|
The
Reiver
The Border revier, in modern terms, could be described as a small-holder
or gentleman farmer, but he was also a professional cattle rustler.
He was a fighting man, a guerrilla soldier of great resource to
whom the arts of theft, raid, tracking and ambush were second nature.
He
was also often a gangster organised on highly professional lines,
who had perfected the protection racket three centuries before Chicago
was built. The border reivier came from every class, and from both
sides of the England/Scotland border.
The
Border country
The Border country was divided for administrative purposed into
three Marches - East, Middle and West - with a boundary for the
English and Scottish side of each March.
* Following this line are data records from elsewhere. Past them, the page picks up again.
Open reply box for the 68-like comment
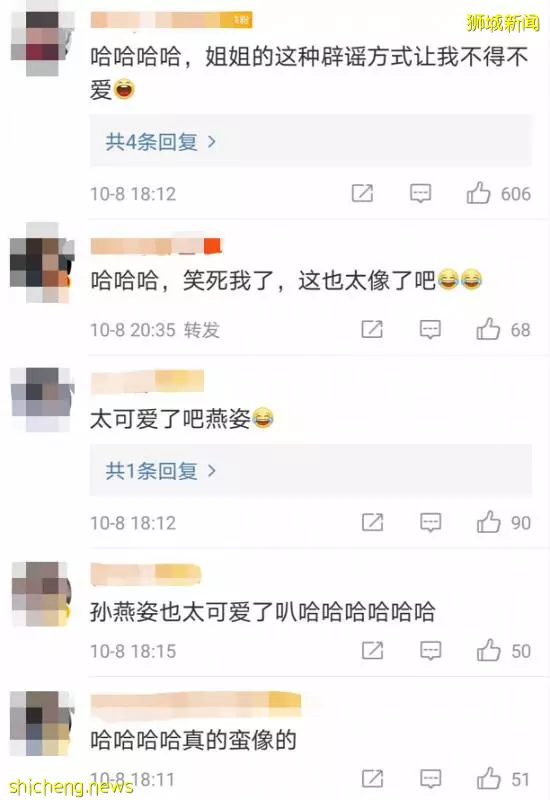This screenshot has width=550, height=800. [x=430, y=329]
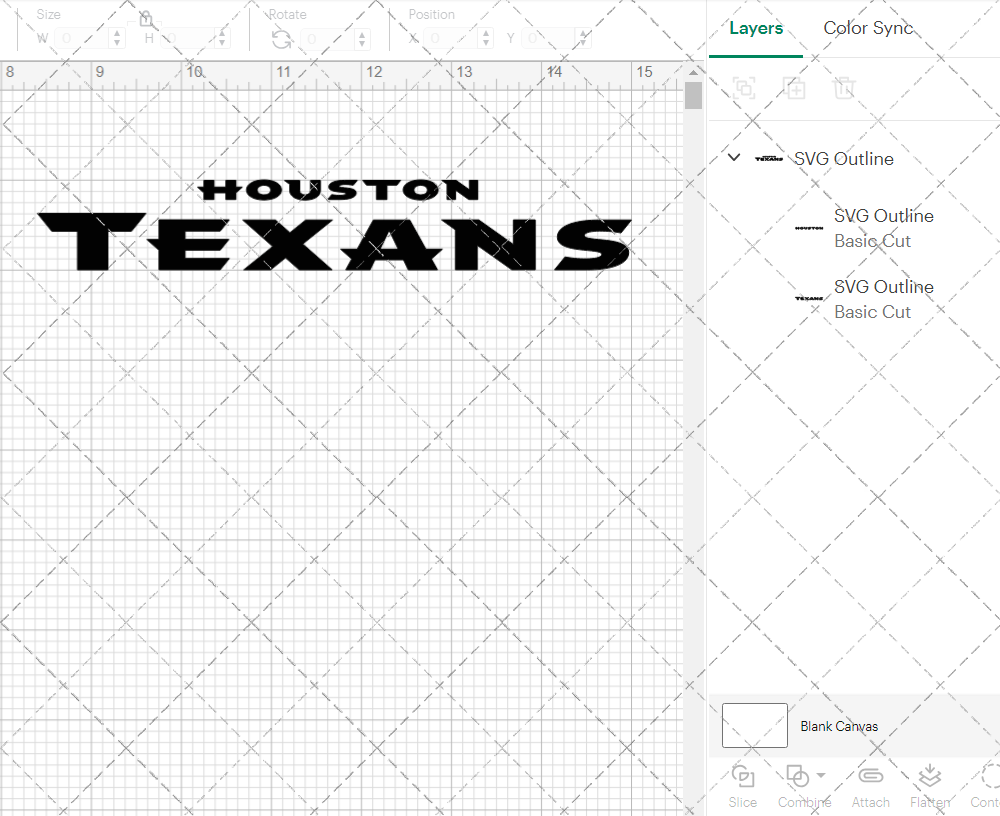This screenshot has width=1000, height=816.
Task: Toggle the size aspect ratio lock
Action: tap(146, 19)
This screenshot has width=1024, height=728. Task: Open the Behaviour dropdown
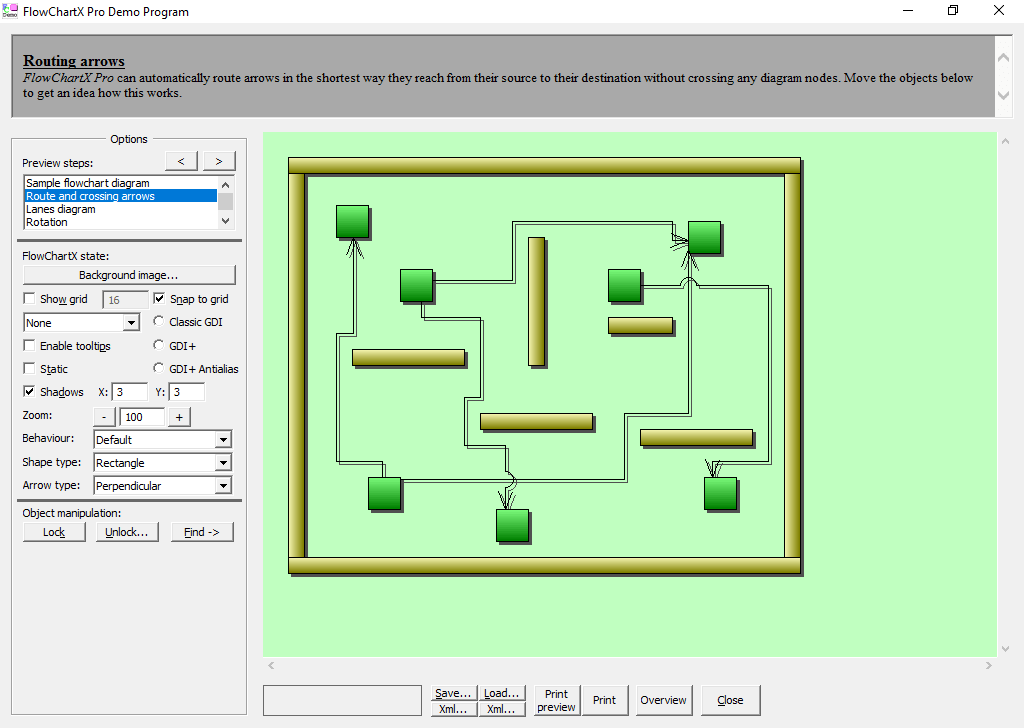pyautogui.click(x=221, y=438)
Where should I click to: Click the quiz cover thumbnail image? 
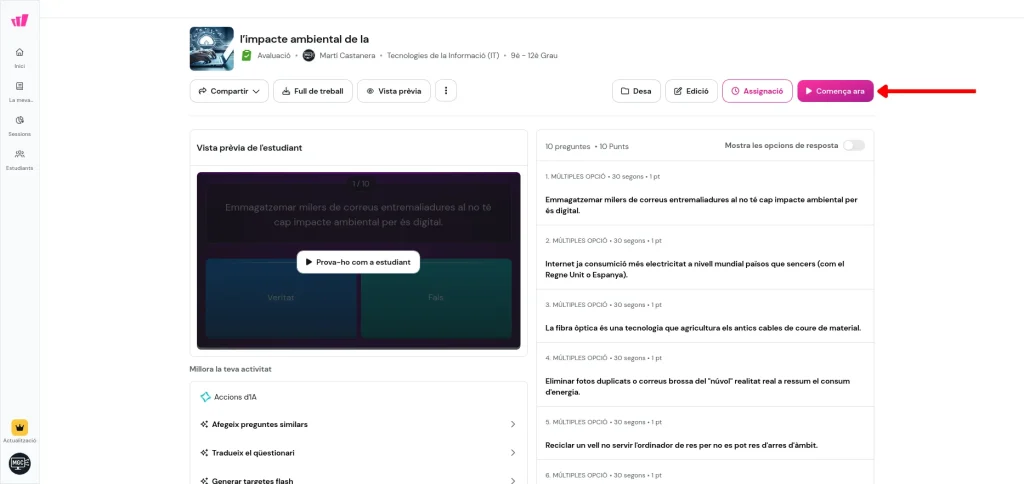pos(211,48)
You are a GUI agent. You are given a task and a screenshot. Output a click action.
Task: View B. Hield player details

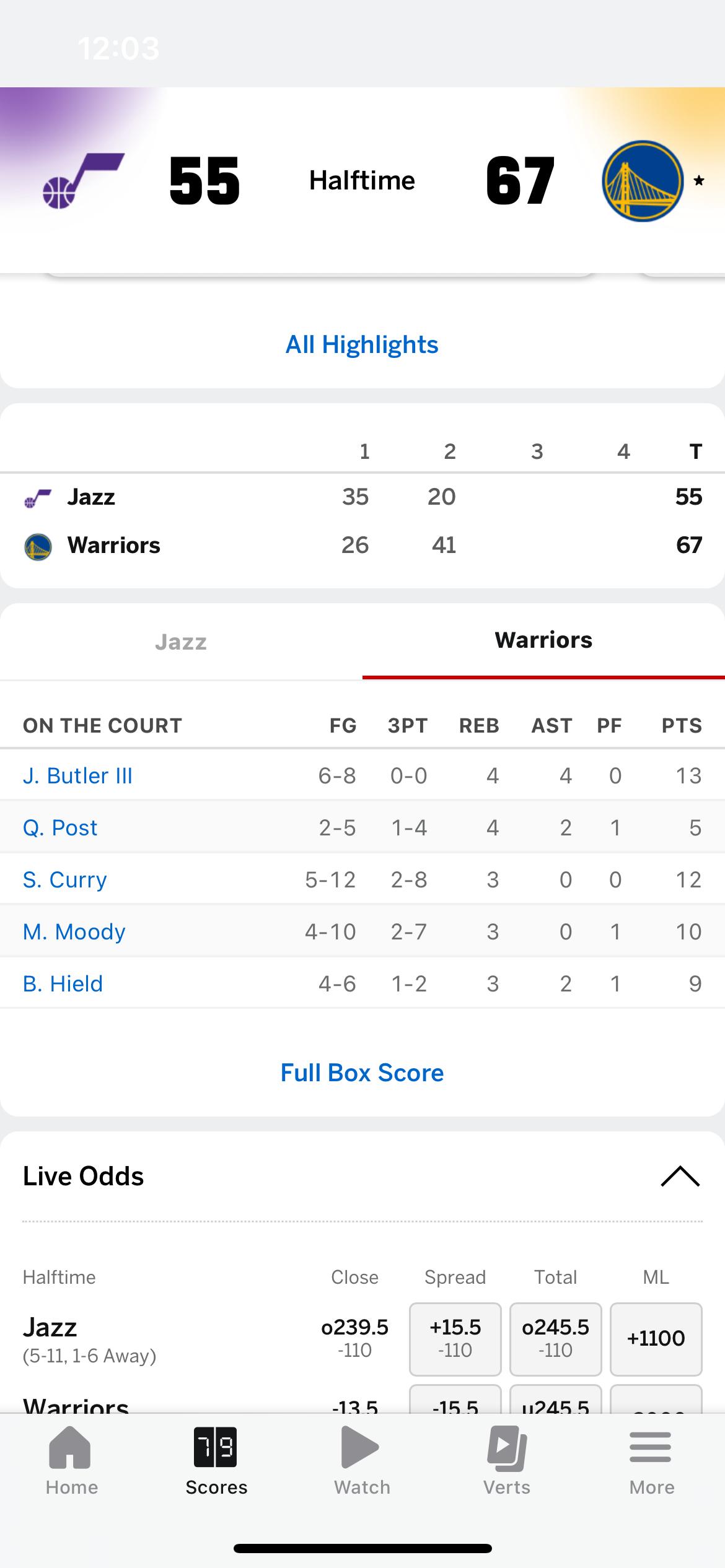[x=63, y=984]
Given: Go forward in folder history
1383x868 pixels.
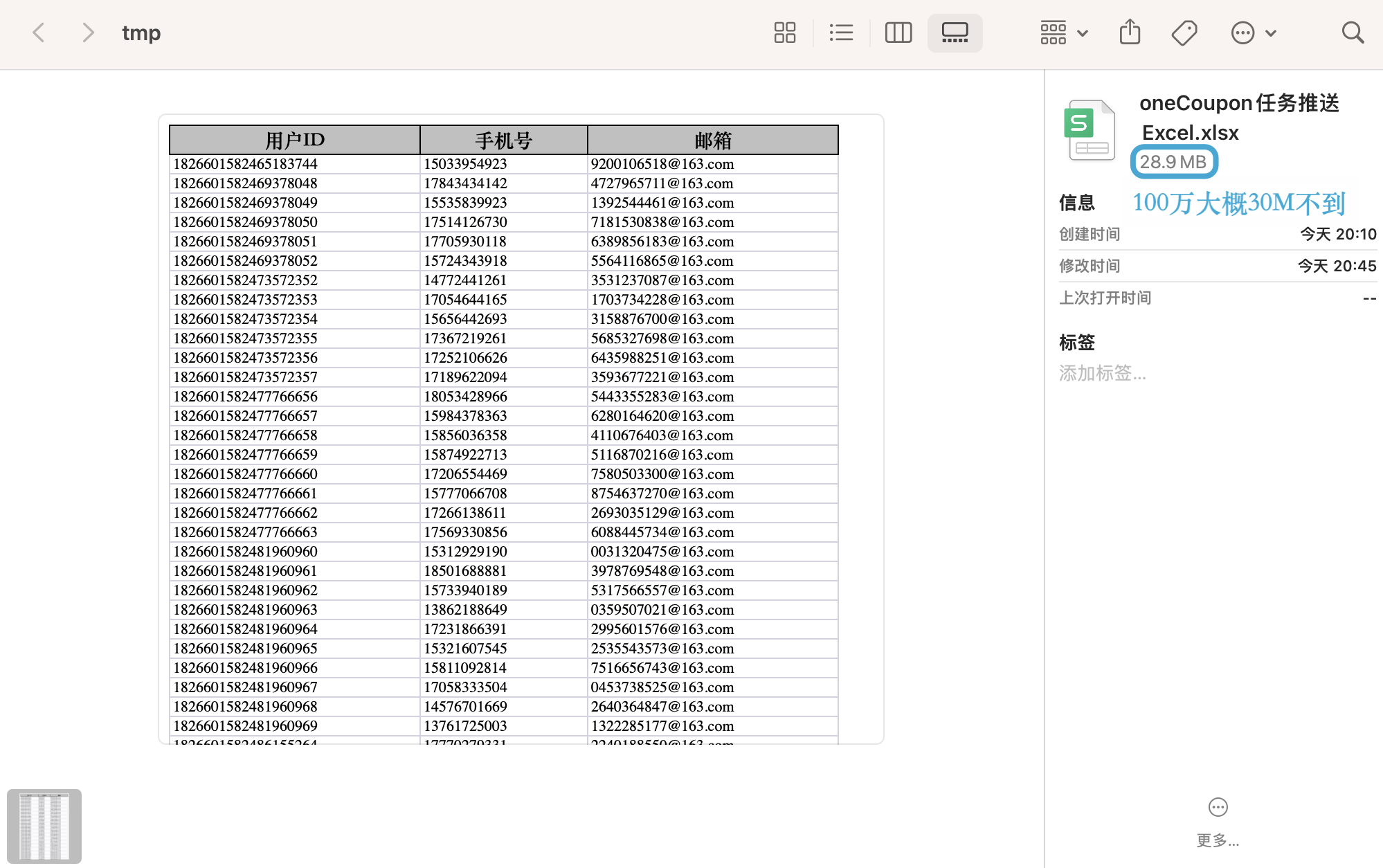Looking at the screenshot, I should coord(87,33).
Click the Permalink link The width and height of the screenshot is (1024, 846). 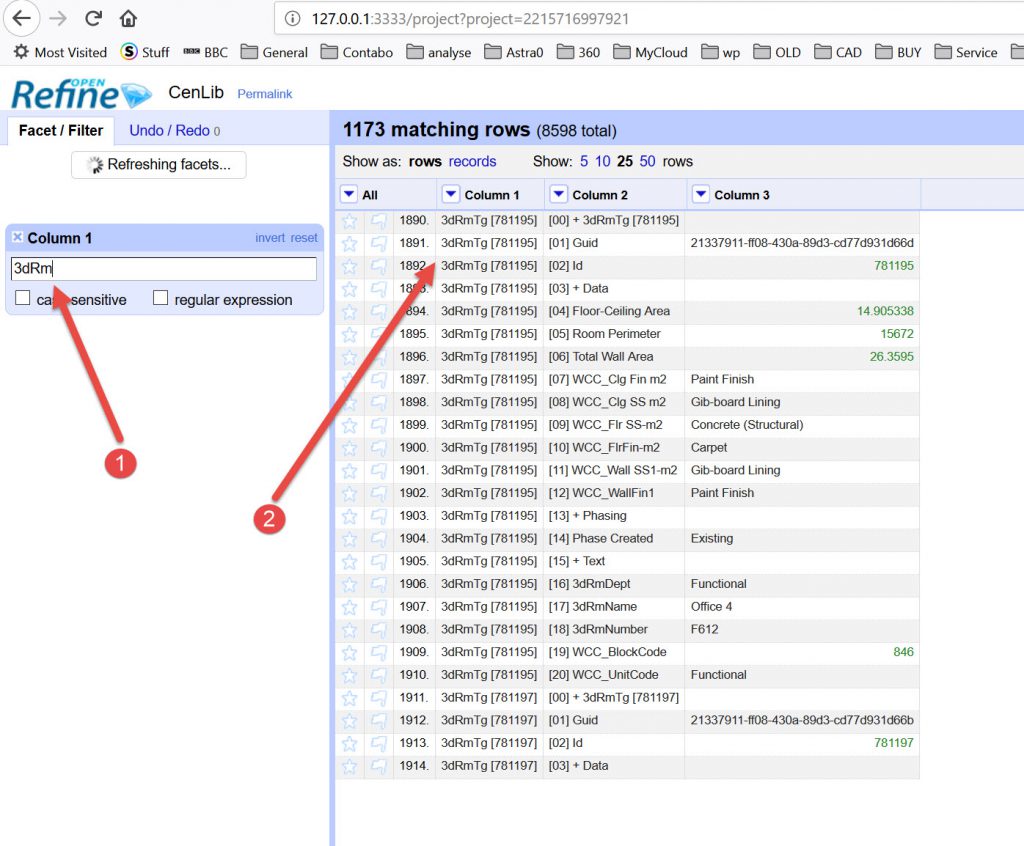[x=264, y=94]
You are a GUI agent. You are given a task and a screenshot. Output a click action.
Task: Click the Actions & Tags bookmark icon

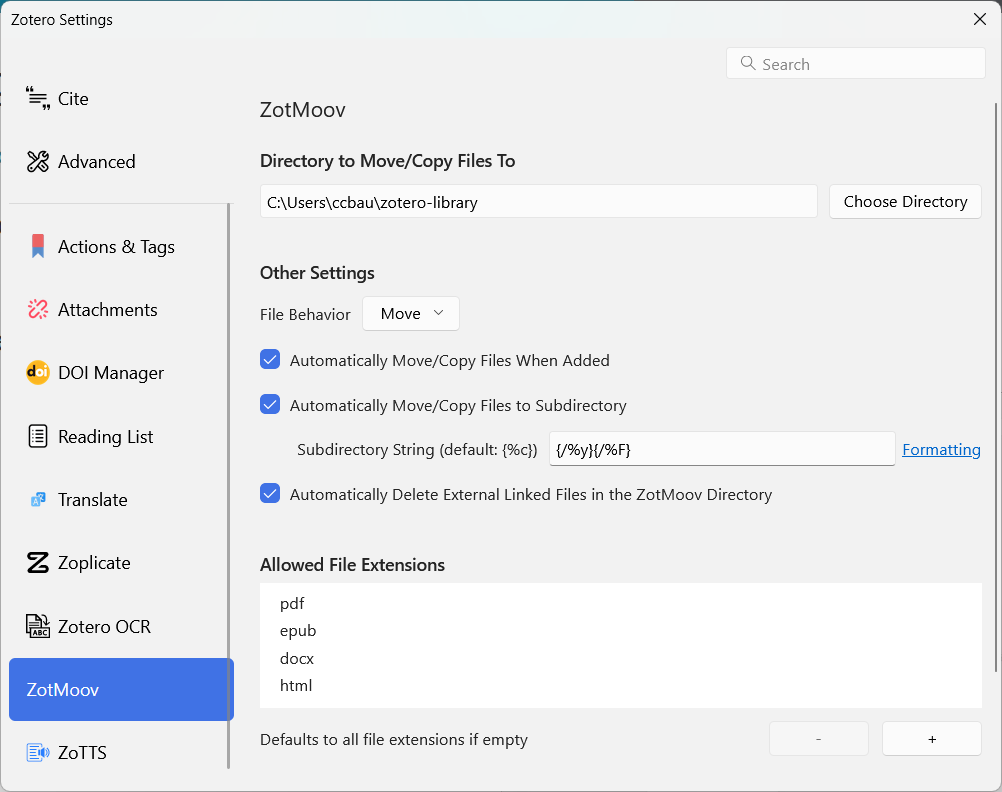pyautogui.click(x=38, y=247)
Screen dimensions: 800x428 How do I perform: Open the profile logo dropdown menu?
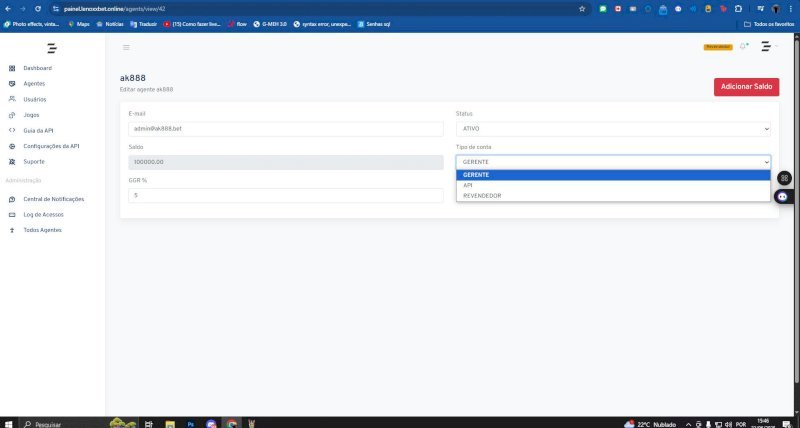(x=767, y=47)
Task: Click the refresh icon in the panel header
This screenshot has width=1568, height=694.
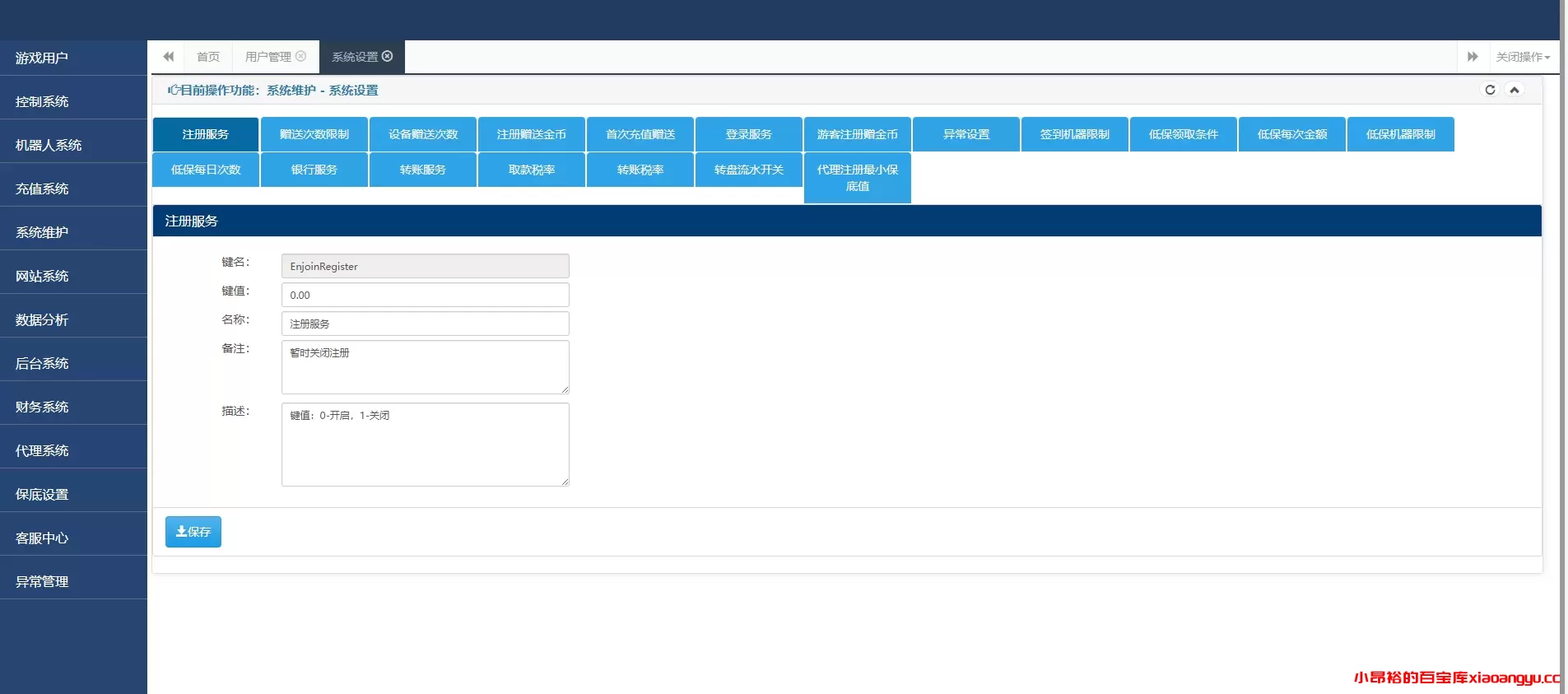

Each of the six marches
had a governing officer known as a Warden, appointed by their respective
governments.
The
warden's duties were to defend the frontier against invasion from
the opposite realm in wartime, and in peace to put down crime and
co-operate with the Wardens across the Border for the maintenance
of law and order. The wardens tended to be either locals or too
far from home to be accountable and the majority were susceptible
to corruption.
With
reckless thieving and violence, keeping the peace seemed a hopeless
task and corruption and adversity was rife. Only the English warden's
complaints have survived in the records. They describe the place
as "ungovernable".
In
one memorandum of 1579 a warden attempted to list the reasons for
the increasing deterioration of the English Marches.
It lists:
Private English feuds
Scottish spoils
The long peace, which led to the neglect of horses and weapons
Dishonest Scottish wardens
and blackmail
The
debatable land
The debatable land was an area 20 miles long by 8 miles wide between
the realms of Scotland and England that belonged to neither crown.
In practice it was a no mans land, with its own 'laws', which in
practice, were virtually impossible to impose. The clans who lived
there were notoriously mercurial in their political allegiances
and the debatable land was known to be "English at its pleasure
and Scottish at its will".
The
border clans were outsiders in every sense of the word. By their
lawlessness but also socially and politically. The people who lived
in this area were detached from the crown realms of England and
Scotland. As a result they were a mercurial lot, who would change
their allegiance between countries to suit their own ends and swap
alliances between clans within the border territories if it would
provide dividends.
Scot
pillaged Scot, Englishman robbed Englishman just as readily as they
raided across the border frontier. Feuds were just as deadly between
families on the same side of the border as those from opposite sides.